Il existe aussi des mini-réseaux alimentés à partir d’une énergie produite à l’aide de petits barrages hydroélectriques. Les solutions à énergie solaire couplées avec des solutions de stockage sont souvent les moins chères sur le long terme mais nécessitent un investissement important et un temps de retour sur investissement long qui n’attirent pas les investisseurs.
Il est possible d’opter pour un mode de production hybride, en couplant un moteur diesel et une production solaire ou éolienne. Cela permet d’atténuer les risques de perturbations d’approvisionnement en carburant ou d’augmentations des tarifs, peut aussi être employé. Les systèmes diesel sont confrontés au risque de perturbations de l’approvisionnement en carburant ou aux augmentations de tarifs, tout en nécessitant un investissement plus limité qu’une production entièrement à l’aide d’énergies renouvelables. C’est ce mode de production qui est souvent privilégié dans les nouvelles installations.
Malgré des avantages indéniables, les mini-réseaux n’ont pas encore été fortement exploités pour aider l’Afrique et les autres zones isolées à relever leur défi énergétique. Le manque de modèles commerciaux et économiques viables et de sources de financement suffisantes ralentissent considérablement leur développement et leur déploiement à grande échelle. Les enjeux politiques ne jouent pas toujours en leur faveur, certains voyant d’un mauvais œil l’arrivée de nouveaux producteurs et distributeurs d’électricité sur leur territoire.
D’après des données de la Collaborative Smart Mapping of Mini-grid Action (CoSMMA), près de la moitié des projets étudiés ont connu des échecs au regard du critère de Night-time light (NTL), données de luminosité nocturne fournissant une indication pertinente de l’accès à l’énergie.
Jean-Claude Berthélémy est directeur de la Fondation pour les études et la recherche sur le développement international (FERDI), un programme de recherche sur l’accès et l’électricité. Selon lui, la réussite de ces projets de mini-réseaux repose tout d’abord sur la « bonne conception technique et sur le choix des équipements. Des équipements de mauvaise qualité qui ont été choisi pour réduire les coûts donnent souvent de mauvais résultats ». Il évoque lui-aussi les difficultés d’identifier un bon modèle économique assurant la pérennité du projet et la capacité du porteur de projet à assurer une bonne concertation avec les usagers, d’où la question d’une bonne gouvernance.

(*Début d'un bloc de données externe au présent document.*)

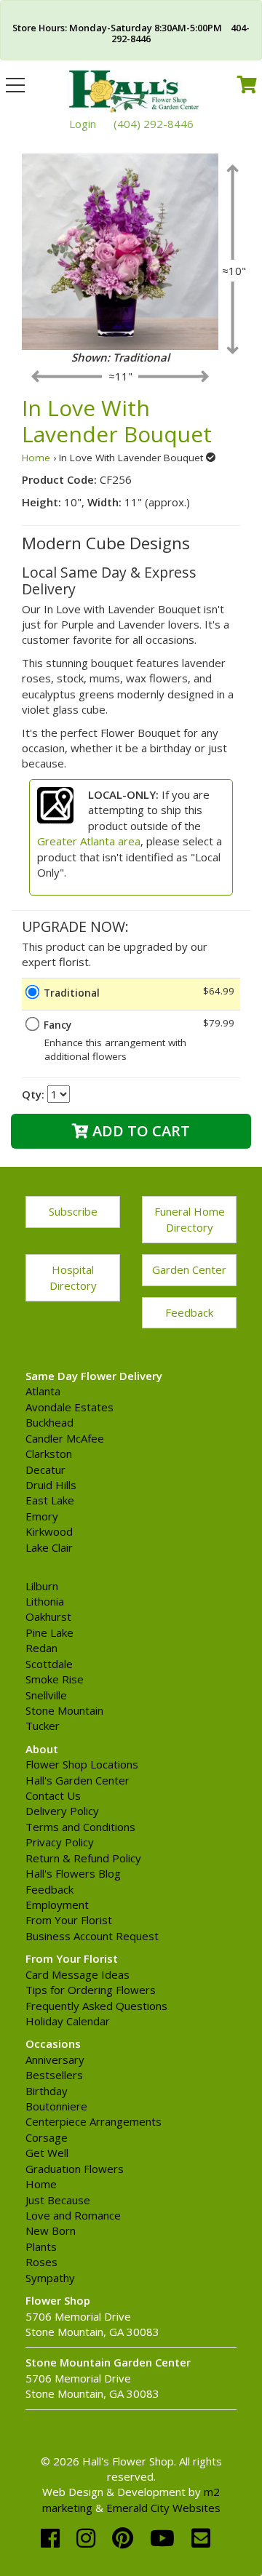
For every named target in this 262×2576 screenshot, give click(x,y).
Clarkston (48, 1453)
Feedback (189, 1312)
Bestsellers (54, 2074)
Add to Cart (139, 1131)
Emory (41, 1516)
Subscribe (73, 1211)
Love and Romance (73, 2215)
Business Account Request (92, 1936)
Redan (41, 1647)
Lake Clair (49, 1547)
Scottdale (49, 1663)
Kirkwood (49, 1531)
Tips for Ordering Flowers (90, 1989)
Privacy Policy (59, 1842)
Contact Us (53, 1795)
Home (36, 457)
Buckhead (49, 1422)
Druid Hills (50, 1485)
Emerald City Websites (163, 2507)
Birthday (46, 2090)
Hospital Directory (73, 1277)
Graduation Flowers (74, 2168)
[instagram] (88, 2538)
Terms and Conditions (80, 1826)
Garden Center (189, 1269)
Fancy (57, 1025)
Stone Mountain (64, 1710)
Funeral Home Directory (189, 1219)
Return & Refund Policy (83, 1858)
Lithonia (44, 1601)
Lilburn (41, 1586)
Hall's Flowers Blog (73, 1873)
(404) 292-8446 (154, 123)
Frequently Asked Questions (96, 2005)
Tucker (42, 1725)
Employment (57, 1904)
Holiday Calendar (67, 2021)
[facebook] (53, 2538)
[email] (200, 2538)
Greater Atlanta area (88, 841)
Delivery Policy (62, 1810)
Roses (41, 2261)
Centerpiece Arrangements (93, 2121)
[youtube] (165, 2538)
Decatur (45, 1469)
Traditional (72, 993)
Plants (41, 2246)
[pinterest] (125, 2538)
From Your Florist (68, 1920)
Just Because (57, 2200)
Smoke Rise (54, 1679)
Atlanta (42, 1391)
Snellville (46, 1695)
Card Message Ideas (77, 1974)
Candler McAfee (64, 1438)
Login (82, 123)
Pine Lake (49, 1632)
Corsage (46, 2137)
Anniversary (54, 2059)
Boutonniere (56, 2106)
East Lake (49, 1500)
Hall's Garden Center (77, 1780)
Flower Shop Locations (81, 1764)
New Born (50, 2230)
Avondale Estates (69, 1407)
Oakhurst (48, 1616)
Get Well (46, 2152)
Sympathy (50, 2277)
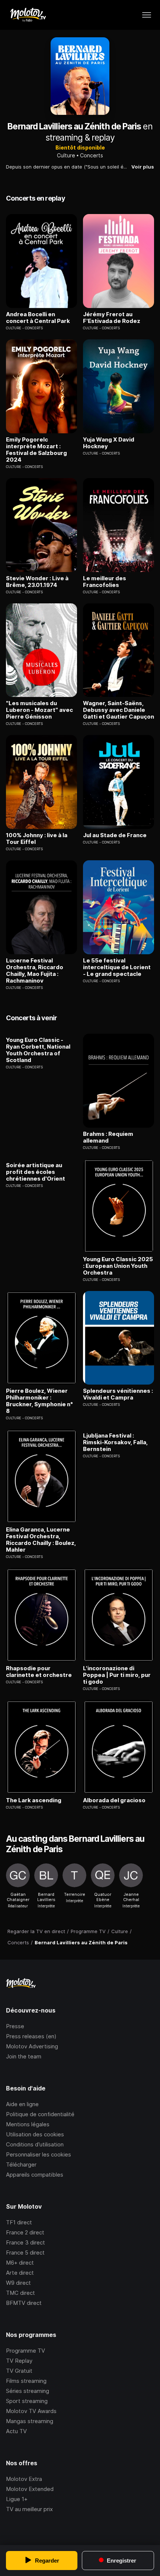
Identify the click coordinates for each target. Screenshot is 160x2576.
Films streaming (26, 2380)
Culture (66, 155)
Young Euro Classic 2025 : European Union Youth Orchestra (118, 1266)
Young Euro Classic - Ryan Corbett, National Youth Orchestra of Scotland (38, 1050)
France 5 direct (25, 2252)
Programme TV (25, 2350)
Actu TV (16, 2431)
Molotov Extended (30, 2488)
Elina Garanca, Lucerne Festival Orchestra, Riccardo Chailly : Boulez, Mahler (41, 1539)
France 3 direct (25, 2242)
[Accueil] (28, 14)
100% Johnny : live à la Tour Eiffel (36, 838)
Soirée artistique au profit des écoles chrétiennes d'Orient (35, 1172)
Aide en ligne (22, 2104)
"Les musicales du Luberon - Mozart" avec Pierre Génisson (39, 710)
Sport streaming (27, 2400)
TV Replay (19, 2360)
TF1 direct (19, 2222)
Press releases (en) (31, 2036)
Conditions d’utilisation (35, 2144)
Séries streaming (27, 2390)
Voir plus (142, 167)
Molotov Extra (24, 2478)
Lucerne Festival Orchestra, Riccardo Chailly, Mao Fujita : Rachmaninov (34, 970)
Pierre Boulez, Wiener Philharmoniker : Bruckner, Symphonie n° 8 (39, 1401)
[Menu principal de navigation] (146, 14)
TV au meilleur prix (29, 2509)
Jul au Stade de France (115, 835)
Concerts (91, 155)
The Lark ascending (33, 1800)
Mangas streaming (29, 2421)
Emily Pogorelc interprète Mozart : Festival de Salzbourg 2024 (36, 449)
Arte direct (20, 2272)
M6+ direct (20, 2262)
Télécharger (21, 2164)
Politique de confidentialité (40, 2114)
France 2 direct (25, 2232)
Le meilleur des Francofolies (104, 581)
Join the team (23, 2056)
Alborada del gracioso (114, 1800)
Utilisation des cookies (35, 2134)
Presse (15, 2026)
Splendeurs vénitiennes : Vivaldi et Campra (118, 1394)
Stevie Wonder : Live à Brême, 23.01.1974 (37, 581)
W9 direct (18, 2282)
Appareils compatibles (34, 2174)
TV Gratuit (19, 2370)
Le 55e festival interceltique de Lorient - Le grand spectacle (117, 967)
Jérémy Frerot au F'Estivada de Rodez (111, 317)
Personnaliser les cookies (38, 2154)
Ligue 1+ (17, 2499)
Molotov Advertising (32, 2046)
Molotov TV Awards (31, 2411)
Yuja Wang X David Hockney (108, 443)
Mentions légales (27, 2124)
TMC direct (20, 2292)
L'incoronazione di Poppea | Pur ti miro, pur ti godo (117, 1675)
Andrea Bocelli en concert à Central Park (38, 317)
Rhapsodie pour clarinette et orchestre (39, 1671)
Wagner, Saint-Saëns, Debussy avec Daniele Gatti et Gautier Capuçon (118, 710)
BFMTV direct (24, 2302)
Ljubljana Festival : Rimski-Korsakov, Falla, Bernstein (115, 1442)
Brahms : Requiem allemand (108, 1137)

Cependant le taux d’échec de ces installations est en baisse et la construction de mini-réseaux a un impact positif sur la réalisation de l’ODD n°7 des Nations unies. Selon un nouveau rapport de la Banque mondiale, les mini-réseaux, auparavant considérés comme une solution de niche, peuvent fournir de l'électricité à 500 millions de personnes d'ici 2030, contribuant ainsi à combler le déficit d'accès à l'énergie.
De plus, le coût des énergies renouvelables est en baisse et l’efficacité énergétique en amélioration. Des signes très encourageants.
Les mini-réseaux peuvent ainsi jouer un rôle important pour le développement de l’accès à l’électricité des populations isolées, particulièrement en Afrique. Si leurs gouvernements choisissent de mener une politique favorable et d’investir dans ces modes de production et distribution d’électricité, ces pays seront les fers de lance d’une transformation mondiale de l’énergie.